When Progressive outfits like Make Poverty History have noticed the problems that government debts create, their response has been, mainly, to beg rich governments to cancel the existing debts of poor governments, as a sort of charitable hand-out to the poor dears, preferably through a process mediated by some international bureaucracy, probably under the control of the U.N. The whole proposal is absurd; the main consolation is that, like most other grand Progressive proposals, it is more or less completely ineffectual. (Who do you think has more influence over the U.S. government’s trade and international finance bureaucracies? Bono or the IMF and CitiGroup?)

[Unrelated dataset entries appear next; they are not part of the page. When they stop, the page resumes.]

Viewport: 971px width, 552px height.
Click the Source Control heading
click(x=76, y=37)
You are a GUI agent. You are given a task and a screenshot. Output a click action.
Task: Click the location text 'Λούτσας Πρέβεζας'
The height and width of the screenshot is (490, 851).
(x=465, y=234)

In fact, discussions of government debt should not focus on mediated settlements or relief from creditor governments, but rather on unilateral repudiation of so-called public debt by debtor governments. Not because enforcing the collection of these debts is scroogish or because it ought to be tempered by considerations of charity, but rather because the debts themselves are completely illegitimate and enforcing the collection of these debts is absolutely unjust. Whether that’s the debts of the governments in Ecuador, or in Tanzania, or, for that matter, in the United States of America — where we are all being extorted to pay off US$ 10,000,000,000,000 of debts that we never once agreed to. Debts that were taken out without our permission, then inflicted on us against our will, so that this government could pay for its murderous wars, its tyrannical surveillance and intelligence apparatus, its brain-dead federal programs, its byzantine busybodying regulation, and its multitrillion dollar preservation programs for endangered capitalists and their habitats in the economic status quo.